= Task requirements =
Once the line with "The image size is (1206, 860)." is found in the data, output it and each following line exactly, up to and including the line with "You are a computer-use agent. The", and nothing before or after.

= Source data =
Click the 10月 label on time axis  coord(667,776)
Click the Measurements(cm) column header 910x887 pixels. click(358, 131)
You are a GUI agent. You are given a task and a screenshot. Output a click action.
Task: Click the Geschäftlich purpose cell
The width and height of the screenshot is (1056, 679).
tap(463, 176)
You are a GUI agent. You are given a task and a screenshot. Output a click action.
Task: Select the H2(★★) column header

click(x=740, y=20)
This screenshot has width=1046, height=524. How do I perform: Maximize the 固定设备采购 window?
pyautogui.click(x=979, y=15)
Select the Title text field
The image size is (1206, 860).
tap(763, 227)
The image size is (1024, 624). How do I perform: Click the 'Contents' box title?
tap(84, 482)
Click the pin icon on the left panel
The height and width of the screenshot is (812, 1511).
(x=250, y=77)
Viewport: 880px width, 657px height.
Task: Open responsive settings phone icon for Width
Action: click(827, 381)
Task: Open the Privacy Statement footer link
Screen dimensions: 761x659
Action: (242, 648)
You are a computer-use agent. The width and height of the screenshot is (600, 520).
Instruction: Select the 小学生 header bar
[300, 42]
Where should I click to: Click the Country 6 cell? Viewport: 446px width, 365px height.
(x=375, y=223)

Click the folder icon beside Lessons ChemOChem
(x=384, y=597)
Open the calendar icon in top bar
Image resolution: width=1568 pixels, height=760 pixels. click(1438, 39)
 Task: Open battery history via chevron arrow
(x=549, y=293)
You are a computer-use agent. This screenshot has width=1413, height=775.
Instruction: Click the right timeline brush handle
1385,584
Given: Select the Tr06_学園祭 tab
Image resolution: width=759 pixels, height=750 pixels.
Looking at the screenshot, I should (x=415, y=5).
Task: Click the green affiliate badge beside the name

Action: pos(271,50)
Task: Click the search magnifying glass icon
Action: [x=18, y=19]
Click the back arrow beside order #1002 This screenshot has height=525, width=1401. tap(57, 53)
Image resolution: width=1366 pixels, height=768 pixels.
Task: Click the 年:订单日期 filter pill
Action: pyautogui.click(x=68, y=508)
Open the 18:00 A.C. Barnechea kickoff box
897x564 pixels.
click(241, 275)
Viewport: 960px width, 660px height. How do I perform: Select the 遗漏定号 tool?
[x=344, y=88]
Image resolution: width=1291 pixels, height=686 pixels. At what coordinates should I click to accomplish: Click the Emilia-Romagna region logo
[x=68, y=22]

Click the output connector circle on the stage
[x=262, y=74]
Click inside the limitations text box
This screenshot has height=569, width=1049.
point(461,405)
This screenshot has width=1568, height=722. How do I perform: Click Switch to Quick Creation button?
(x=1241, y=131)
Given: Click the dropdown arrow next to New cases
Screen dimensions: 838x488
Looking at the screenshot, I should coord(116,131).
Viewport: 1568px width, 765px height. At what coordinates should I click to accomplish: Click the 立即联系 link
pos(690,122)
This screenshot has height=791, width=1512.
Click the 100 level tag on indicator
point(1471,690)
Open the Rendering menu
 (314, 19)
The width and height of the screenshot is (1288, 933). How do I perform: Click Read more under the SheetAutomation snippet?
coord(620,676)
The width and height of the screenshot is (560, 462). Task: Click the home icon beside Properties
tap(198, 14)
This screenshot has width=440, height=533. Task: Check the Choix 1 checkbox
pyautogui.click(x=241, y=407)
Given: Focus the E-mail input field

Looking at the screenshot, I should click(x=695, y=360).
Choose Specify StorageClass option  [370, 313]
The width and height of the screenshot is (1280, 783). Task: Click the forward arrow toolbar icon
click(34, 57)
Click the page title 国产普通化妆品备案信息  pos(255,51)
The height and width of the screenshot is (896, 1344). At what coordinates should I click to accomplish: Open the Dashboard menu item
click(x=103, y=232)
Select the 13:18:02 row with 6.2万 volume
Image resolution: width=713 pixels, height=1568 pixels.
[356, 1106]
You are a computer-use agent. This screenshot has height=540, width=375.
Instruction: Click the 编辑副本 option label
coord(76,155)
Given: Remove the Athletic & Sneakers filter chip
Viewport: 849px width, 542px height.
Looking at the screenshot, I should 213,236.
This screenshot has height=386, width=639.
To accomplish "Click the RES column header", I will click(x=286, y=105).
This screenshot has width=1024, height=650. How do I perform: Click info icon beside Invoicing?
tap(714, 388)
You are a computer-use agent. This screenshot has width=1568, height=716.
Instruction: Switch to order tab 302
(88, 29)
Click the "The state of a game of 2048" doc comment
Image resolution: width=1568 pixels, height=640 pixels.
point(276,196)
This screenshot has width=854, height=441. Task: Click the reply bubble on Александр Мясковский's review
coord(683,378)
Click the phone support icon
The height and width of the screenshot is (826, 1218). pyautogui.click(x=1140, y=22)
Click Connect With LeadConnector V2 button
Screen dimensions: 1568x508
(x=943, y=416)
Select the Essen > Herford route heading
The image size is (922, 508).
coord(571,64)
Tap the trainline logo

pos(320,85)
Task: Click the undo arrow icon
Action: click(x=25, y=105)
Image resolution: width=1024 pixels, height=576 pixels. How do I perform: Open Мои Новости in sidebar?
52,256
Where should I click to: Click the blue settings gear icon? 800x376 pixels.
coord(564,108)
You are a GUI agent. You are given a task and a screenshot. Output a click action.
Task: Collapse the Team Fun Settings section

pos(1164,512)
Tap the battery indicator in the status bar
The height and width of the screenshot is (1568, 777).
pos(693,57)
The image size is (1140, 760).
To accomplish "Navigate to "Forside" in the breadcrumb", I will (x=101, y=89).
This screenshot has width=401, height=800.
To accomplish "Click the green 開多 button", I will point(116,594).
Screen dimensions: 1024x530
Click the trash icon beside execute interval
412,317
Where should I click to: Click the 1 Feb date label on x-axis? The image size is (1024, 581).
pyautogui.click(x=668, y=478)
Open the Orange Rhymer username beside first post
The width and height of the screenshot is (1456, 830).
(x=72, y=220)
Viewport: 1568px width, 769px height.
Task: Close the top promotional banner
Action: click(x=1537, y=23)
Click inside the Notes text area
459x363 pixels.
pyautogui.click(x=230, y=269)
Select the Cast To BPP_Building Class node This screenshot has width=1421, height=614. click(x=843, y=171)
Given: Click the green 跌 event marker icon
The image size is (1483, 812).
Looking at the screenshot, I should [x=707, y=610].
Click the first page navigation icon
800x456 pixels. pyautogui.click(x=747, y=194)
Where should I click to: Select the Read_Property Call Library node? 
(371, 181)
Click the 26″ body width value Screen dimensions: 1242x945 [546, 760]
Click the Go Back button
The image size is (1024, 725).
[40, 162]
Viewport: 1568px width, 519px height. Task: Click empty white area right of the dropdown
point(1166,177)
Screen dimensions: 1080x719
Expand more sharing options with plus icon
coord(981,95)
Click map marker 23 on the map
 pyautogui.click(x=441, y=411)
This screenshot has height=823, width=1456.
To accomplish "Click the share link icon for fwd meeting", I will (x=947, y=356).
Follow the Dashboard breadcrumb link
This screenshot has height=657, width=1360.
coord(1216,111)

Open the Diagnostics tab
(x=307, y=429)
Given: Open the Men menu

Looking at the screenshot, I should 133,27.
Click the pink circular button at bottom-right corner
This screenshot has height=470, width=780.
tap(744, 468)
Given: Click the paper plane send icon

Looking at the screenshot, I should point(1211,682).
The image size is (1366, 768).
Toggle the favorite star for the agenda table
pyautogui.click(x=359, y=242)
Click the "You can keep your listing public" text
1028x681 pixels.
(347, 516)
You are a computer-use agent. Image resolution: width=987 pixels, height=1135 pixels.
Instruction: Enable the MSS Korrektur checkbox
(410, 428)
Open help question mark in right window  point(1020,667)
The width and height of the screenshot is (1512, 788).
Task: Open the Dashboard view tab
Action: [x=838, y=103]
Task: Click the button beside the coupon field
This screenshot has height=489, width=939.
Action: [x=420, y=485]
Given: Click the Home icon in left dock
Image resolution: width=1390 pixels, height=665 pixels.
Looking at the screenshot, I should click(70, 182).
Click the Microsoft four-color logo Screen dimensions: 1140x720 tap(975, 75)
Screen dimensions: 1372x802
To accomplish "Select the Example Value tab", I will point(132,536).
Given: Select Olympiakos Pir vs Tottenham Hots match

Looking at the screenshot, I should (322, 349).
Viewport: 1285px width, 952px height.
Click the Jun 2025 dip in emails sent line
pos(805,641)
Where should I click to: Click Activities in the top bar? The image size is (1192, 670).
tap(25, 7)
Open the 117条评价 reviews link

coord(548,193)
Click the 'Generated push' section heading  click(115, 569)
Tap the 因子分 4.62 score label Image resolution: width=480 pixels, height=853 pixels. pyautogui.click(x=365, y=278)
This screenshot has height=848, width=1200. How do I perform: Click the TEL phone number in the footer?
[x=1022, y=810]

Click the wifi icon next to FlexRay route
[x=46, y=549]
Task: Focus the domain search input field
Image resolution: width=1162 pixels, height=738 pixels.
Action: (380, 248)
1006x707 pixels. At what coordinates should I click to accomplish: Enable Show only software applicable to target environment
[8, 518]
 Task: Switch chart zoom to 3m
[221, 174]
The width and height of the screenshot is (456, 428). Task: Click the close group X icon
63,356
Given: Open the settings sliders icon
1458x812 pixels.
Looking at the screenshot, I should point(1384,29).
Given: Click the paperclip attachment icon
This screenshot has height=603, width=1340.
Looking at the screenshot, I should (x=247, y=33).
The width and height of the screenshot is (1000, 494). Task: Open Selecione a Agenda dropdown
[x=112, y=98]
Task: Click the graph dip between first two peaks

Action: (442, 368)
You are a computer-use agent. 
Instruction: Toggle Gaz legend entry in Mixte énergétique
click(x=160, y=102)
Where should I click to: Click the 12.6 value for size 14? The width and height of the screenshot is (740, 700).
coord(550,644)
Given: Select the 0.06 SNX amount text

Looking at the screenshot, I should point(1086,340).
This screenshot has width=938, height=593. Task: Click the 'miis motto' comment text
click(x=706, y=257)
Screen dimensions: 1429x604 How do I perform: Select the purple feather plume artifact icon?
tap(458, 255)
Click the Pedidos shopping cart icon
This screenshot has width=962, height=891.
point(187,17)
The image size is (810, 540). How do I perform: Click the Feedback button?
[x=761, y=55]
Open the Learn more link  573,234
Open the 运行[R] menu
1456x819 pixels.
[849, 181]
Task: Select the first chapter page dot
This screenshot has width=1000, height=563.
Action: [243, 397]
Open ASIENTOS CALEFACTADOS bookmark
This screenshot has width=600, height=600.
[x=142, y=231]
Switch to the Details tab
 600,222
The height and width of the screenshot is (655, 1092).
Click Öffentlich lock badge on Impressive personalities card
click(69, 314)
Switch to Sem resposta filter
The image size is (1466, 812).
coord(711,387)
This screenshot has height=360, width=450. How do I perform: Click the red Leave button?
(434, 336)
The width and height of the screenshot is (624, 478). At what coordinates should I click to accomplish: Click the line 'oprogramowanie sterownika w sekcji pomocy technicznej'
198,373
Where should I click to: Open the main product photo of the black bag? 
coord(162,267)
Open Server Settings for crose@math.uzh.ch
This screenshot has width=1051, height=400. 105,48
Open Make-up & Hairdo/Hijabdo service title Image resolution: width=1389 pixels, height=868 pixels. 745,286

= Exercise response =
The image size is (1206, 860).
tap(763, 227)
The image size is (1024, 624). How do I perform: Click the 'Contents' box title?
tap(84, 482)
Click the pin icon on the left panel
The height and width of the screenshot is (812, 1511).
(x=250, y=77)
Viewport: 880px width, 657px height.
Task: Open responsive settings phone icon for Width
Action: click(827, 381)
Task: Open the Privacy Statement footer link
Screen dimensions: 761x659
Action: (242, 648)
You are a computer-use agent. The width and height of the screenshot is (600, 520).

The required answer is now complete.